ASA 8.4(3)+, NAT Behavior, and Remote Access VPN

I upgraded from 8.3(1) to 8.4(3) and all seemed well until someone mentioned that no one could make connections from the inside network to the VPN client pool addresses. When I trace the TCP SYN connections and look at the frame headers, I can see that the initial packet goes to the ASA inside interface, then the ASA forwards it to an internal router that it has a static route for for the internal net space ... and the router punts it back to the ASA because it has a route to it for the VPN pool address ... and so on until the TTL expires. I don't think this was the case prior to the upgrade.
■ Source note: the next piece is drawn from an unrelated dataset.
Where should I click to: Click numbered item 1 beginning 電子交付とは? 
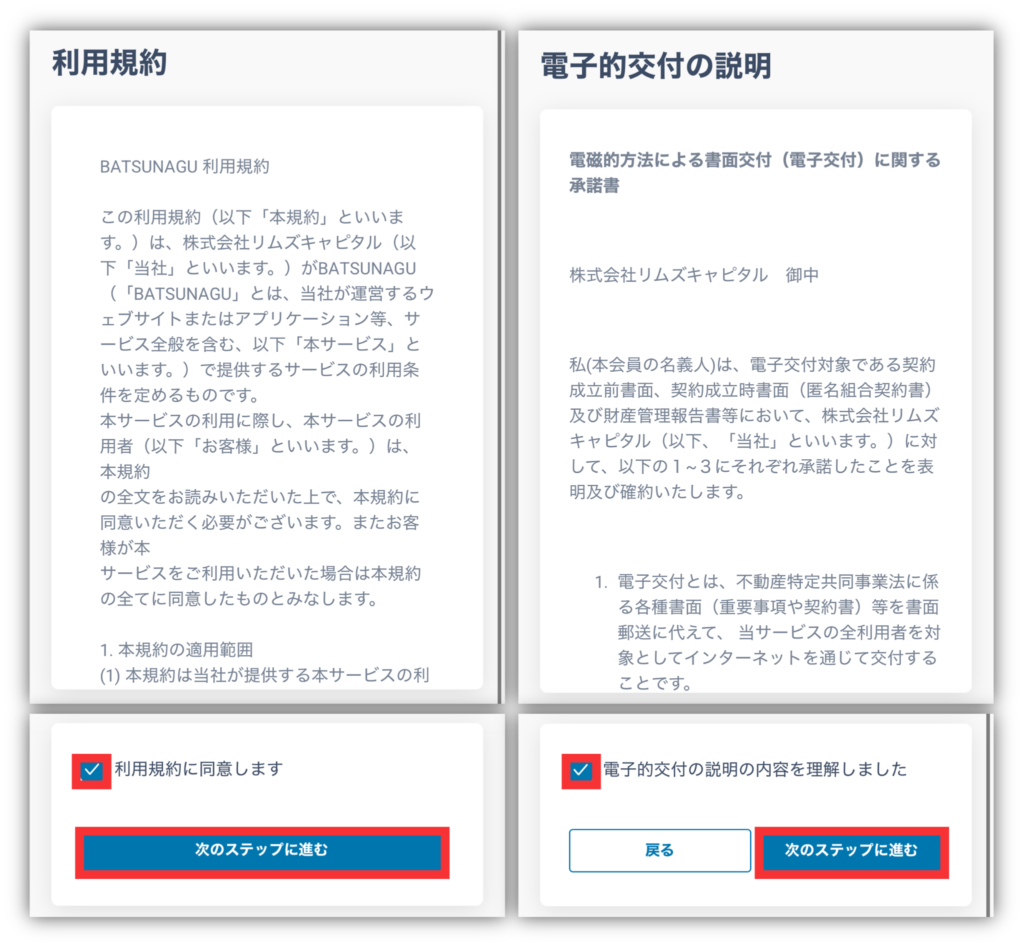[767, 632]
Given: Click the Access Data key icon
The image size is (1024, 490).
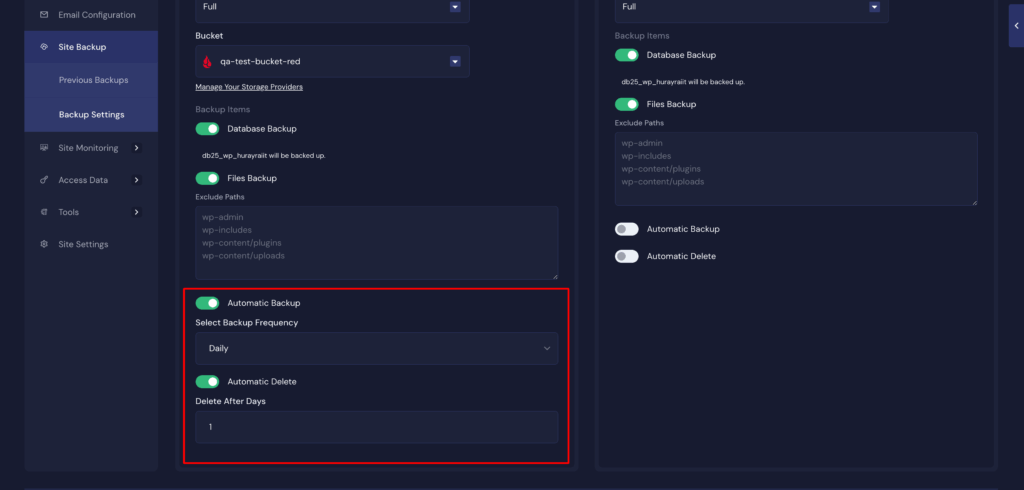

Opened a TAC but haven't resolved it yet. Wanted to see if anyone had the same experience. The remote access users can connect to internal nets fine, it's just figuring out how to get connections initiated from the inside to work.

After some research, I'm guessing it has something to do with how the ASA gives precedence to NAT rules over its routing table starting with 8.4(2):

http://packetpushers.net/understanding-when-a-cisco-asa-nat-rule-can-override-the-asa-routing-table/

Thoughts? I'm not planning to post a config here or anything, but just as a general question.

Find more posts tagged with

Comments

xXErebuS

Are these twice NAT statements then yes.... it will essentially route the packet to the interface associated with the NAT translation... for example....

DMZ 1 contains a 10.10.10.0/24 network that gets nat'd to 192.168.73.0/24 to your inside clients
DMZ 2 contains a 10.10.10.0/24 network that is nat'd to 192.168.74.0/24 to your inside clients

Your twice NAT statements do not have ROUTE LOOKUP command....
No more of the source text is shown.